[Text section]:
# 26 year old moving to Dubai...



## Guest (Dec 8, 2009)

Hi,

I'm a 26 year old bloke living in London. I will be moving to UAE in 2010. Accomodation and visas is not a problem, I'm on top of that. What I do need advice on is EMPLOYMENT.

I'm looking to find employment in some form of political institution. For example: an international organisation such as United Nations etc, an NGO (UNICEF, Oxfam, Amnesty International etc), the diplomatic service, a think tank, a media company or anything similar. I am not hugely fussy, the move is more for the experience however, as this is the field I wish to work in long term, relevant experience is a must for me.

I am also keen to hear about internships (I'm not necessarily looking for paid work). I looked on the Foreign Office website and UNDP website which both offer internships.

I will have graduated with a Masters in Internation Relations and I have experience working in a British Embassy in Africa. I also have over 3 years experience working within an Investment Bank.

My partner is a nurse and has secured a job and accomodation out there hence the reason accomodation is sorted.

[Request]: Reproduce the Dubai relocation post verbatim, starting at the words "# 26 year old" and ending after "both offer internships.".

[Dataset]:
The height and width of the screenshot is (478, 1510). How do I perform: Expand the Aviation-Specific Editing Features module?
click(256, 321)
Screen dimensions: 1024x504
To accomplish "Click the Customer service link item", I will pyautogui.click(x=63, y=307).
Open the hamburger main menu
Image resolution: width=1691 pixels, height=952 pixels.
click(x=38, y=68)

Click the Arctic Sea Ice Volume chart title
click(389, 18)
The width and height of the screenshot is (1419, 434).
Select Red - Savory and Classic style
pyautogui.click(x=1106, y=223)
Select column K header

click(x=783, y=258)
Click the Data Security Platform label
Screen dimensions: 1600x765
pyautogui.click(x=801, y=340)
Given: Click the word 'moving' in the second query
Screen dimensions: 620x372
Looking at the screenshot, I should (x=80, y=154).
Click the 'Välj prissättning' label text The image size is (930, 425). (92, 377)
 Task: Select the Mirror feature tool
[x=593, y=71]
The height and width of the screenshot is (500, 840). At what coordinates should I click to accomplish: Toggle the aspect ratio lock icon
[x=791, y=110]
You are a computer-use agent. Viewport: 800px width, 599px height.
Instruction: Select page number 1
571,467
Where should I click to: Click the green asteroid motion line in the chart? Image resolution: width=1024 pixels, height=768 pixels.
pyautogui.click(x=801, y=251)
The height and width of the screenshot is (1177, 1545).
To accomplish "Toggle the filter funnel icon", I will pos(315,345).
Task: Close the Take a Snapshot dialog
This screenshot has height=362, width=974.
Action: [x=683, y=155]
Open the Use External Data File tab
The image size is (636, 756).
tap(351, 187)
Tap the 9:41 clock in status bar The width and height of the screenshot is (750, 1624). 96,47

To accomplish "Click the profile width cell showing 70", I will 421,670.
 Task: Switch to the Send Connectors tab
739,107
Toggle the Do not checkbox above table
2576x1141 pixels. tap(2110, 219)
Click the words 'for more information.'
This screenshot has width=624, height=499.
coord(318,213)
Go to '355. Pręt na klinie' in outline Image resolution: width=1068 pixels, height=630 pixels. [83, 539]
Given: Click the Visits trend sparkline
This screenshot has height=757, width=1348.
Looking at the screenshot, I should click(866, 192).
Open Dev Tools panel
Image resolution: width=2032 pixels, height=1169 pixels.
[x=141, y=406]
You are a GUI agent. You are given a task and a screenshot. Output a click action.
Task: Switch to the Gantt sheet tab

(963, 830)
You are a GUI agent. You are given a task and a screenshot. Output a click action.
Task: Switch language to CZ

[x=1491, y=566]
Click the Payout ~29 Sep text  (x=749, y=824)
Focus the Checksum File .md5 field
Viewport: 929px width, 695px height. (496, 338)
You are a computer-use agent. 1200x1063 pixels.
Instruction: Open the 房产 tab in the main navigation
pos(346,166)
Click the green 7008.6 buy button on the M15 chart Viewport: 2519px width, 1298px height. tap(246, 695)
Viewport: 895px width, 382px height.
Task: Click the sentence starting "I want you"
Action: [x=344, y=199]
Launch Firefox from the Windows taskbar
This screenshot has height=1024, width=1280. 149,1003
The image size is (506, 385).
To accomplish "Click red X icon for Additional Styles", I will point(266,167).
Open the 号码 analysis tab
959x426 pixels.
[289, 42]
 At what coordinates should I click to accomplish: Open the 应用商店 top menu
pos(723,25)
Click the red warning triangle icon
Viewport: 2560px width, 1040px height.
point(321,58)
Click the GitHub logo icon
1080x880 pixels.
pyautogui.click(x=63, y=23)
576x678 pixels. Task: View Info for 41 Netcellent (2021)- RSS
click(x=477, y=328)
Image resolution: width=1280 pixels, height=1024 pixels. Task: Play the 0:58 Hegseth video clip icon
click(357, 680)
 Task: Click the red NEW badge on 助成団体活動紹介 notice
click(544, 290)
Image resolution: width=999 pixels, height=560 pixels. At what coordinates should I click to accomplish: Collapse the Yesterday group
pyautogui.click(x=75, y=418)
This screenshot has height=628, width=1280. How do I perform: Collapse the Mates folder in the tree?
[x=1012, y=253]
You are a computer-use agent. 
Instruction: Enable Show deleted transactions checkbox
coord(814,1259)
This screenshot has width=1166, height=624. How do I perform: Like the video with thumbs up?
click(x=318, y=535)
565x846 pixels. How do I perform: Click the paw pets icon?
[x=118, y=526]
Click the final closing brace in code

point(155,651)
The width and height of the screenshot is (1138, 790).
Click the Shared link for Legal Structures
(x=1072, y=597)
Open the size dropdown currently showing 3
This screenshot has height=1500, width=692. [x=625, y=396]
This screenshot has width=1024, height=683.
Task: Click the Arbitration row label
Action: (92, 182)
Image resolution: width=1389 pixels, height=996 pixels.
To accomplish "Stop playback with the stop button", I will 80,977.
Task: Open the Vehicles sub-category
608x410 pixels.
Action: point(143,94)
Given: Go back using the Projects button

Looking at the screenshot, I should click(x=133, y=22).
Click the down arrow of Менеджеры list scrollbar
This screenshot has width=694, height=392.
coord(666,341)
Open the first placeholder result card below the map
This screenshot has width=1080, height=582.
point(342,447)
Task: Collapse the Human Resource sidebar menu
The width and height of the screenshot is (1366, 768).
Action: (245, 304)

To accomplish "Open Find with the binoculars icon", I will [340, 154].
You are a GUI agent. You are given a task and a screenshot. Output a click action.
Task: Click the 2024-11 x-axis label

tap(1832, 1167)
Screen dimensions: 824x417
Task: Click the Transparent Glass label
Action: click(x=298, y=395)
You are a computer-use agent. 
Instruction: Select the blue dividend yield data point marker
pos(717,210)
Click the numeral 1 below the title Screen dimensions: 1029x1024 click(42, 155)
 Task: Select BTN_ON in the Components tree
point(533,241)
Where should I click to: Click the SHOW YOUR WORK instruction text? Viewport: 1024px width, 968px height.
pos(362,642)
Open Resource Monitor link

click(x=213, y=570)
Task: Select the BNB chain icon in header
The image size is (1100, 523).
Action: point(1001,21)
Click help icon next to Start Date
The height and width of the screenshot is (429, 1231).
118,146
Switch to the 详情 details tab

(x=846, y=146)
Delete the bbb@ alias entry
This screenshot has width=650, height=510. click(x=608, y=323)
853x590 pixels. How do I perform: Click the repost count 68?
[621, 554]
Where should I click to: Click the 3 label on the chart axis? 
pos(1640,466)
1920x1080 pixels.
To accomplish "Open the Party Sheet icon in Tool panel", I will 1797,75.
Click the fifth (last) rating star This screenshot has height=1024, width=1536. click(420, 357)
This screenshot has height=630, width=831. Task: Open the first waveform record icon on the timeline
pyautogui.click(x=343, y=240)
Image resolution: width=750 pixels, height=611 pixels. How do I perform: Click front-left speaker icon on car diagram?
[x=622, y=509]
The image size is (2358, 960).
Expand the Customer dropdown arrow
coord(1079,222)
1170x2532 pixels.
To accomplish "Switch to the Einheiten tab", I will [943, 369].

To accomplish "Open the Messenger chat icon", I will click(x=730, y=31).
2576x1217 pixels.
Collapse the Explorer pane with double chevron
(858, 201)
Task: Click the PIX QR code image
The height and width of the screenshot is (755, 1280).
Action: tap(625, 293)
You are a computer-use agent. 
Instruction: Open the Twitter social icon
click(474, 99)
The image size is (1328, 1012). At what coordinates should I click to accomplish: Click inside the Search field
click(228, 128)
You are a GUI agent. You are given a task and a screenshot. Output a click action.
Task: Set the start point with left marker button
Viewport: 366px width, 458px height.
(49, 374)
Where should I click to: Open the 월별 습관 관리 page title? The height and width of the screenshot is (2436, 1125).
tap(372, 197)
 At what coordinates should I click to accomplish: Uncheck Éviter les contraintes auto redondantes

[Answer to this problem]:
# 26 year old moving to Dubai...



## Guest (Dec 8, 2009)

Hi,

I'm a 26 year old bloke living in London. I will be moving to UAE in 2010. Accomodation and visas is not a problem, I'm on top of that. What I do need advice on is EMPLOYMENT.

I'm looking to find employment in some form of political institution. For example: an international organisation such as United Nations etc, an NGO (UNICEF, Oxfam, Amnesty International etc), the diplomatic service, a think tank, a media company or anything similar. I am not hugely fussy, the move is more for the experience however, as this is the field I wish to work in long term, relevant experience is a must for me.

I am also keen to hear about internships (I'm not necessarily looking for paid work). I looked on the Foreign Office website and UNDP website which both offer internships.